TASK
Count the lines below that contain the word "Where", and give only the number.

DATA ROWS
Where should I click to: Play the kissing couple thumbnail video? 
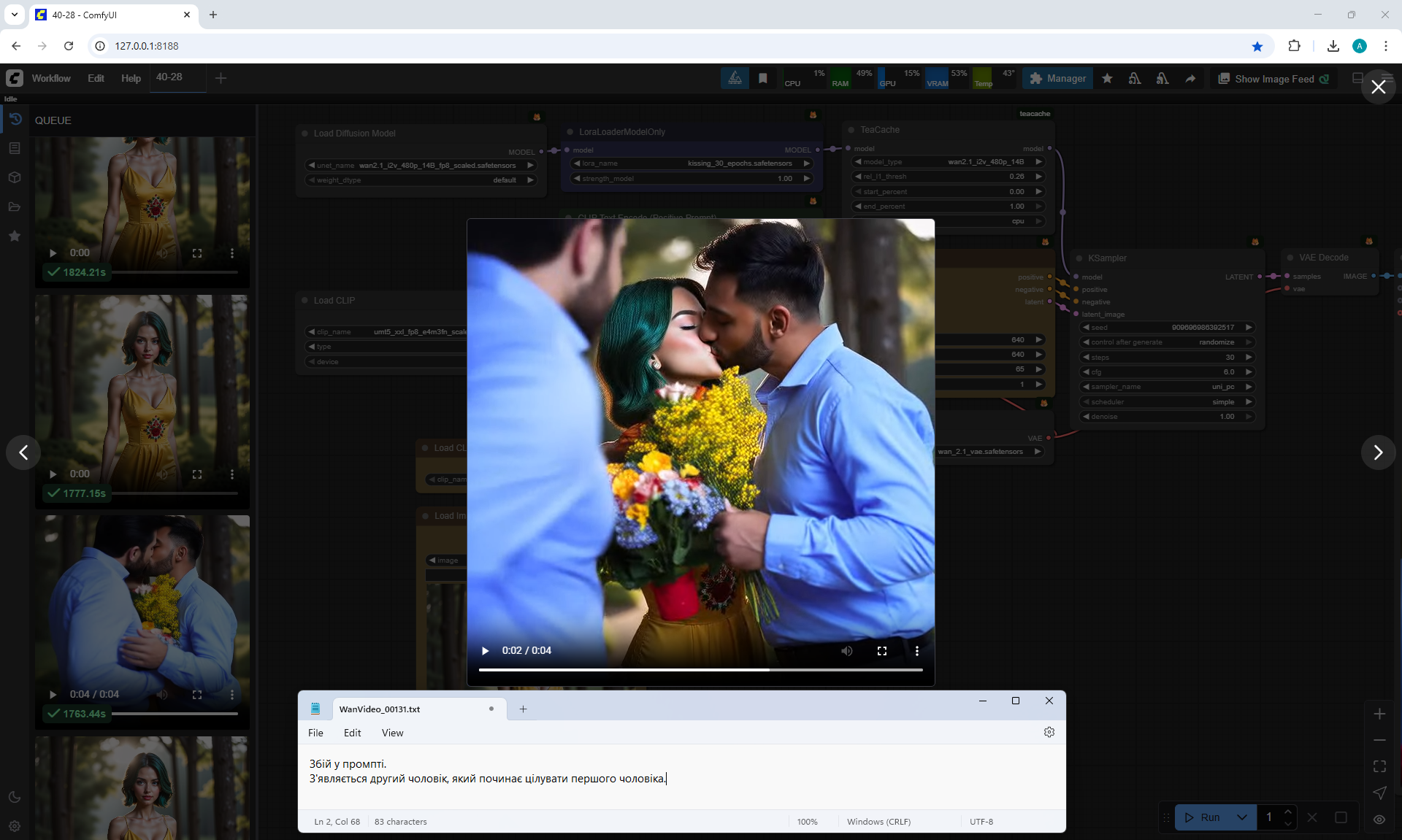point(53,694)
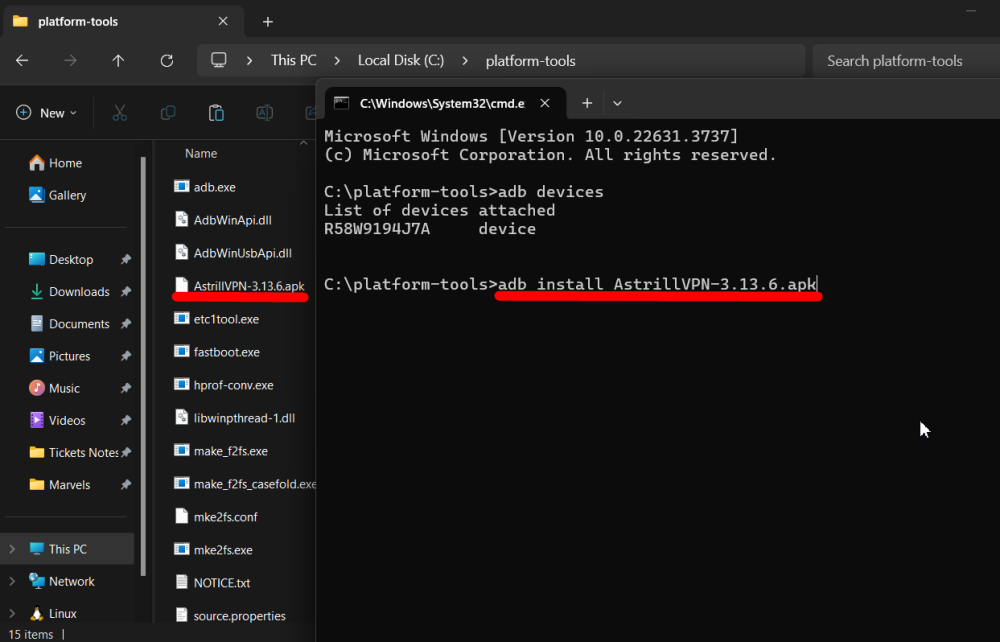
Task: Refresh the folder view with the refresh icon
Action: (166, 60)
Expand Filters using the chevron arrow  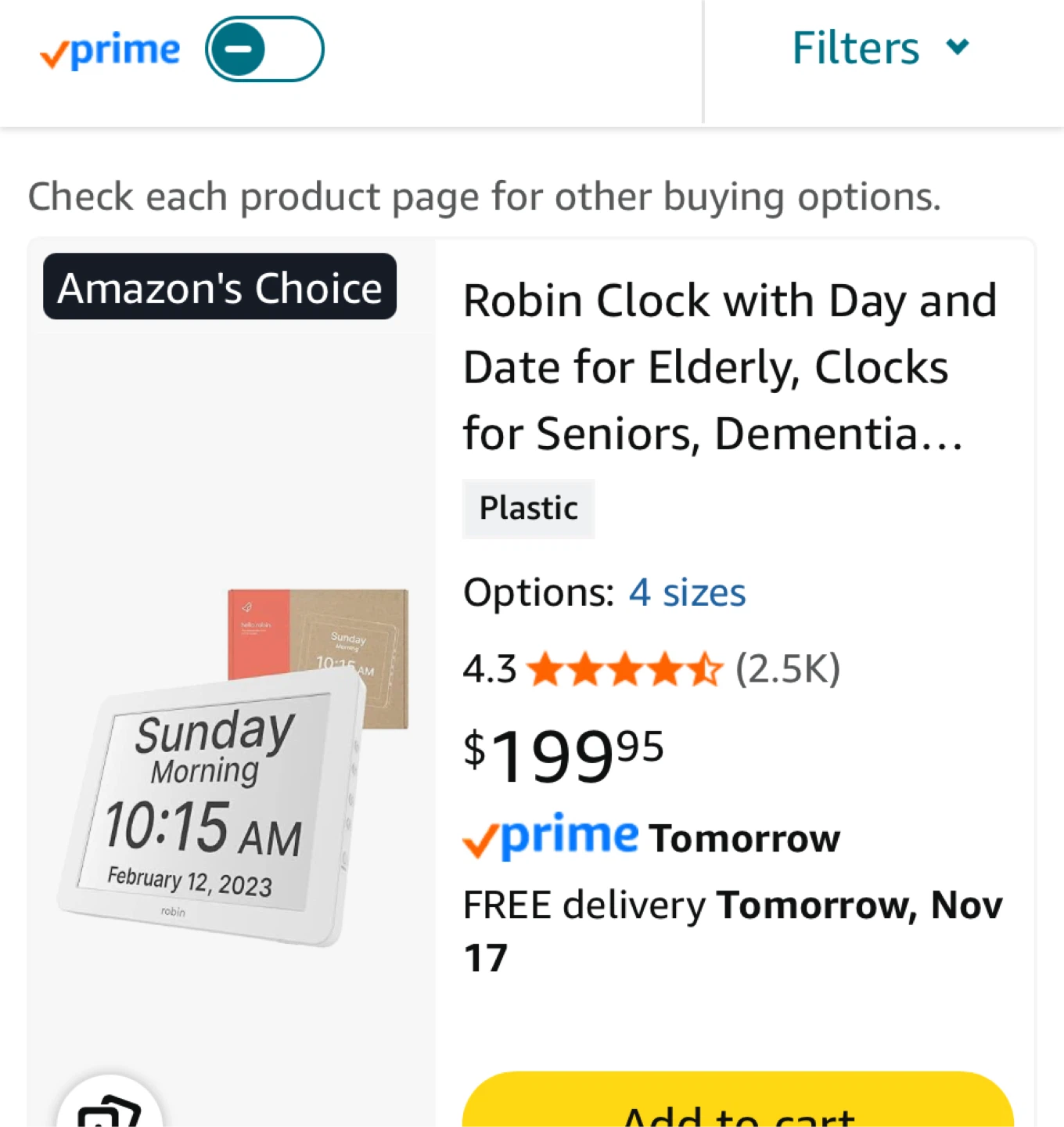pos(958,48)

RESULT
1